The Legislature stated in section 15600 that it passed this law because elders and dependent adults may be subjected to abuse, neglect, or abandonment. The purpose of the Elder Abuse Act is to protect a particularly vulnerable portion of the population from gross mistreatment in the form of abuse and custodial neglect. Covenant Care, Inc. v. Superior Court (2004) 32 Cal. 4th 771, 787. In order to protect elders, the Legislature added heightened civil remedies for egregious elder abuse, seeking thereby to enable interested persons to engage attorneys to take up the cause of abused elderly persons and dependent adults. Id. These heightened remedies are enacted in section 15657, which permits a plaintiff who proves the elder abuse by clear and convincing evidence to obtain heightened remedies, including attorney’s fees and pain and suffering for elders who have died.

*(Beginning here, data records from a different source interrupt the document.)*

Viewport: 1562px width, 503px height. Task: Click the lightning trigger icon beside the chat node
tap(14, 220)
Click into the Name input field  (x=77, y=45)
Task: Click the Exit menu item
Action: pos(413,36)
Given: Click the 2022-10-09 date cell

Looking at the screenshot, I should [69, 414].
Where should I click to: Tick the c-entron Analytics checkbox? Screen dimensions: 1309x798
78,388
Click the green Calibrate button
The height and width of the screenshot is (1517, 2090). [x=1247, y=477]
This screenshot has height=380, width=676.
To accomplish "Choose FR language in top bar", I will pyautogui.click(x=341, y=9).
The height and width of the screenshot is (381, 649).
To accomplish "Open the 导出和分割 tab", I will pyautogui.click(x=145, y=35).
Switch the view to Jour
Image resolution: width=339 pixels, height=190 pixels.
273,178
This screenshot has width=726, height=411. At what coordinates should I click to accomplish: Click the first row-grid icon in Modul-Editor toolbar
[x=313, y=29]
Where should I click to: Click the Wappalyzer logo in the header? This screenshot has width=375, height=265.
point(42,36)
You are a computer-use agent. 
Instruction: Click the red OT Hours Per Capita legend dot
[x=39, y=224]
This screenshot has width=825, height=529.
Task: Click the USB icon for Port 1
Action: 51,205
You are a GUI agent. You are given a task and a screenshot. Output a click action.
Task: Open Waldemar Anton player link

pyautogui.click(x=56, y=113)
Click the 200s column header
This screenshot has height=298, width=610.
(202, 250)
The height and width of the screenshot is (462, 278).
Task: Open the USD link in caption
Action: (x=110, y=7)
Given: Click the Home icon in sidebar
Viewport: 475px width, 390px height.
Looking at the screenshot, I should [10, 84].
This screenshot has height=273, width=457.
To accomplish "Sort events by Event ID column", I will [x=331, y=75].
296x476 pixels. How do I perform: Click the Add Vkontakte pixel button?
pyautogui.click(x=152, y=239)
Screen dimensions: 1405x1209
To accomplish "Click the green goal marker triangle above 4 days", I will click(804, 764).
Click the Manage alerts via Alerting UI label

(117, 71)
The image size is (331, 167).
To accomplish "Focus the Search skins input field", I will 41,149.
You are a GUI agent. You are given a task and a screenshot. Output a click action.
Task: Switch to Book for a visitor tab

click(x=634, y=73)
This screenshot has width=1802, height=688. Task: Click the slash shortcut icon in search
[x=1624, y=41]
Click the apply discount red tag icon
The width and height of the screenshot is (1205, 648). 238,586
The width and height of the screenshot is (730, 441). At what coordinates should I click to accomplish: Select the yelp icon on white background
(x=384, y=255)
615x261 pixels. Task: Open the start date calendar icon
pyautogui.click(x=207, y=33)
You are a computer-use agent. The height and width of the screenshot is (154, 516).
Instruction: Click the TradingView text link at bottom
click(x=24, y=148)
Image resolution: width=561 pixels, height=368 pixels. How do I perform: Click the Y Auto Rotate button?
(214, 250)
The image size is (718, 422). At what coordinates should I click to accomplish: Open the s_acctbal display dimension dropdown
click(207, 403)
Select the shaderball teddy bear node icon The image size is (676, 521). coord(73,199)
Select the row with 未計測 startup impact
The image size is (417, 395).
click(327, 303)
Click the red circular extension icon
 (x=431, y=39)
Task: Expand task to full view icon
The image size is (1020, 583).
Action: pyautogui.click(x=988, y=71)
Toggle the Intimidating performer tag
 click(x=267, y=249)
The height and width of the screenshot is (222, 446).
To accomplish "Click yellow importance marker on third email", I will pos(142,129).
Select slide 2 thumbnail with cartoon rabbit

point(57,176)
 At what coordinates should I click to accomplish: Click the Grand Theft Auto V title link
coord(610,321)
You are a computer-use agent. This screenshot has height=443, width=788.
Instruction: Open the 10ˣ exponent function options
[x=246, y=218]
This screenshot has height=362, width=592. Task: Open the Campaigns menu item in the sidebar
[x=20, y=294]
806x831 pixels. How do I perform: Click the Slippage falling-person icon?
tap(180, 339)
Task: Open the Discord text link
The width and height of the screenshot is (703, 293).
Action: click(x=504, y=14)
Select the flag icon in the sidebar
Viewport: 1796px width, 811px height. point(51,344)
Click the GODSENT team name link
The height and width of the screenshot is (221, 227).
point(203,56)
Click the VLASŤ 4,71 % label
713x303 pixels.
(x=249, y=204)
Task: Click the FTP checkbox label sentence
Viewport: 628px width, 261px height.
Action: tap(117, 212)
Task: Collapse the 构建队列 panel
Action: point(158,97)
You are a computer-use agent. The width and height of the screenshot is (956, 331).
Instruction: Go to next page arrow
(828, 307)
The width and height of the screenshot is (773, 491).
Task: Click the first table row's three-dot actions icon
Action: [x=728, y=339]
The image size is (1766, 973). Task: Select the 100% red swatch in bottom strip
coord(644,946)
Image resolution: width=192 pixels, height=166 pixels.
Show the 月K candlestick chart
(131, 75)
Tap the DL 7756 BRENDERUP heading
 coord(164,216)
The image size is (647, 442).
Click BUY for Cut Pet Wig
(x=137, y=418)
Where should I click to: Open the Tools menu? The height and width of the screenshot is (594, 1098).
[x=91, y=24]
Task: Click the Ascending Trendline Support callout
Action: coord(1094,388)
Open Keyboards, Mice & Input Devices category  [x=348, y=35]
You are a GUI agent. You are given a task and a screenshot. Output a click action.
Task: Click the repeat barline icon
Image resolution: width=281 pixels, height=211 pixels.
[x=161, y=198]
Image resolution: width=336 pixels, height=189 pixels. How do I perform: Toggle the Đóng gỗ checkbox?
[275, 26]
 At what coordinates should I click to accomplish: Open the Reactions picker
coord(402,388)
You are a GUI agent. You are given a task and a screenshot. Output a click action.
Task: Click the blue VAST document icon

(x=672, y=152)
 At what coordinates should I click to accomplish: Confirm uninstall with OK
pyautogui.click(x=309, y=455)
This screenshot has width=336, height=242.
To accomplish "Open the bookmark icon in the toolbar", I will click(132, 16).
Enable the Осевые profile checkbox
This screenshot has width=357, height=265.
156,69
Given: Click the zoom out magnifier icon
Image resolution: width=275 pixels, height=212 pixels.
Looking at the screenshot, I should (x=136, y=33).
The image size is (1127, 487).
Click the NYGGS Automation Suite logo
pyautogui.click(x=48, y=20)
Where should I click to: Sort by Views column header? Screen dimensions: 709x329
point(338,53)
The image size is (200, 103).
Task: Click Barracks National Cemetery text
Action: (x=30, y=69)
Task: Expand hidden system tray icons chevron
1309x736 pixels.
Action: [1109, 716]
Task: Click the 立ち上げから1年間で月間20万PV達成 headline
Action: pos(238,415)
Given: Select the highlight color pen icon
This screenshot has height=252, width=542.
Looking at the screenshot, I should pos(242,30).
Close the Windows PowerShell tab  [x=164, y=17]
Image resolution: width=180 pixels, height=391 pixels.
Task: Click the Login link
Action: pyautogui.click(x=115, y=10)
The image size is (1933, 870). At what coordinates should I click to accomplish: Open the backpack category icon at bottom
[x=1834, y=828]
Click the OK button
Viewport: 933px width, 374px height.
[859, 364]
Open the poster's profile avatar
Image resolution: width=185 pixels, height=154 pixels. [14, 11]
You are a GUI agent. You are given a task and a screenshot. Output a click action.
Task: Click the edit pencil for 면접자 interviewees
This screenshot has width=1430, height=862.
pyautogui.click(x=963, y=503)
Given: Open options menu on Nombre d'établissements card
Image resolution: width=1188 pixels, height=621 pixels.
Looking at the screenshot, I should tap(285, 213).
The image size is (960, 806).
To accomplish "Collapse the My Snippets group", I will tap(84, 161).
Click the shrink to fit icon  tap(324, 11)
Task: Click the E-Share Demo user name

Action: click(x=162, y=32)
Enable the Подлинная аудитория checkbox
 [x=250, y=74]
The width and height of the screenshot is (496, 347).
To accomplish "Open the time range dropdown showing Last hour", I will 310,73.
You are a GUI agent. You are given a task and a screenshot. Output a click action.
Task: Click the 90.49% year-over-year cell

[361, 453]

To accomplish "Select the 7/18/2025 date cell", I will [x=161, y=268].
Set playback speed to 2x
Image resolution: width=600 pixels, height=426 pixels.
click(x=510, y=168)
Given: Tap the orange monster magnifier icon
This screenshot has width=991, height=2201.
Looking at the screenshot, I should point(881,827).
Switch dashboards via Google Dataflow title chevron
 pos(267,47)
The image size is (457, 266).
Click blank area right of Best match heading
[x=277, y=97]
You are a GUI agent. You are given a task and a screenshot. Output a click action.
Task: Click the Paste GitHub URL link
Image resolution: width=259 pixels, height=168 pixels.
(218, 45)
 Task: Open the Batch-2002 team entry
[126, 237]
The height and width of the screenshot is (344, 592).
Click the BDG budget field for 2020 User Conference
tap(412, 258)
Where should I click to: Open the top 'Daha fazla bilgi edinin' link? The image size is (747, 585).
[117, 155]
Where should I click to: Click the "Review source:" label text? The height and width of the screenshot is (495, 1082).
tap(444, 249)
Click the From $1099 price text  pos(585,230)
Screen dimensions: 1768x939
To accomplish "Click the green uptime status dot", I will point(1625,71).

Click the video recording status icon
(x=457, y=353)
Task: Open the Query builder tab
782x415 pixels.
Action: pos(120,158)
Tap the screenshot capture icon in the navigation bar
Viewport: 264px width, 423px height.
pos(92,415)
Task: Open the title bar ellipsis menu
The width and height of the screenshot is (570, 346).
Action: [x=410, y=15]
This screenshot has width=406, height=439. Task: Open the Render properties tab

In order to obtain these heightened remedies and show elder abuse under section 15657, the plaintiff must plead and show that the defendant is liable for the following:
1) physical abuse as defined in section 15610.63; or
2) neglect as defined in Section 15610.57.
In addition, section 15657 requires the plaintiff to show that the defendant has been guilty of recklessness, oppression, fraud, or malice in the commission of this abuse. Therefore, the plaintiff must show that the defendant engaged in conduct, either physical abuse or neglect, and that the defendant engaged in the conduct with a specific mental state, either recklessness, oppression, fraud, or malice.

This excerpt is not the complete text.